Saved data entries
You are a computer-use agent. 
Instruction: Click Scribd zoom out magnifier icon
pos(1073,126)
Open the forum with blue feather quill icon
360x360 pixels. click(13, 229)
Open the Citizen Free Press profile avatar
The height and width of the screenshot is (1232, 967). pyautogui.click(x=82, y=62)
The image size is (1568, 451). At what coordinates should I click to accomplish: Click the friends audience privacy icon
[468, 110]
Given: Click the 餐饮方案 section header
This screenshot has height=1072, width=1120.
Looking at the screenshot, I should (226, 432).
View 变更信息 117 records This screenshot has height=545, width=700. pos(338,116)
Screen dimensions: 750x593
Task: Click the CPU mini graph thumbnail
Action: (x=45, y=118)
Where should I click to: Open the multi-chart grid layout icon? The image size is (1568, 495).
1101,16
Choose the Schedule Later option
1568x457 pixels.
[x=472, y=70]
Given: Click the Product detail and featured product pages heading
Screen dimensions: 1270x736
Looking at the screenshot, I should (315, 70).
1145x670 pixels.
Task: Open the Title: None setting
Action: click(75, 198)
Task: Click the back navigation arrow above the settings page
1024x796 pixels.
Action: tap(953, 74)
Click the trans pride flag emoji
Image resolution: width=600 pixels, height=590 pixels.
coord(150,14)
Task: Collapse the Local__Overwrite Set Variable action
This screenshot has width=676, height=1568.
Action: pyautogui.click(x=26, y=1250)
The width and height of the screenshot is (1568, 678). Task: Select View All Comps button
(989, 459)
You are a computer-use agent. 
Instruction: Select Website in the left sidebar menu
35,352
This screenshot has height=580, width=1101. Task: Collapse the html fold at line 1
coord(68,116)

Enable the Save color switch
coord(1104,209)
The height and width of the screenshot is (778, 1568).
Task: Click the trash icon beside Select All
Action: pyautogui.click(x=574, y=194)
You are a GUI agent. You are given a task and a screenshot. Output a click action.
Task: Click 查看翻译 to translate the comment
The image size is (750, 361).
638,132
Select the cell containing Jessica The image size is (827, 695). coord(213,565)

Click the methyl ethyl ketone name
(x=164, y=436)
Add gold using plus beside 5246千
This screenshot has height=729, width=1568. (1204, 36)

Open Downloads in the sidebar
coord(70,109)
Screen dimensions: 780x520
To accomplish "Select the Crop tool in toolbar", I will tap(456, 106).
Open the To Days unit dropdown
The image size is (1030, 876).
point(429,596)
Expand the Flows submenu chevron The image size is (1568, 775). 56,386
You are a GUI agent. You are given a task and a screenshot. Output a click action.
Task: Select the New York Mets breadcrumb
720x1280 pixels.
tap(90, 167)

*EXERCISE GOAL*: All lines from the one containing "Screen dimensions: 780x520" to the end of the records are to be duplicated exactly, and no other lines are to be given.

*EXERCISE SOLUTION*:
Screen dimensions: 780x520
To accomplish "Select the Crop tool in toolbar", I will tap(456, 106).
Open the To Days unit dropdown
The image size is (1030, 876).
point(429,596)
Expand the Flows submenu chevron The image size is (1568, 775). 56,386
You are a GUI agent. You are given a task and a screenshot. Output a click action.
Task: Select the New York Mets breadcrumb
720x1280 pixels.
tap(90, 167)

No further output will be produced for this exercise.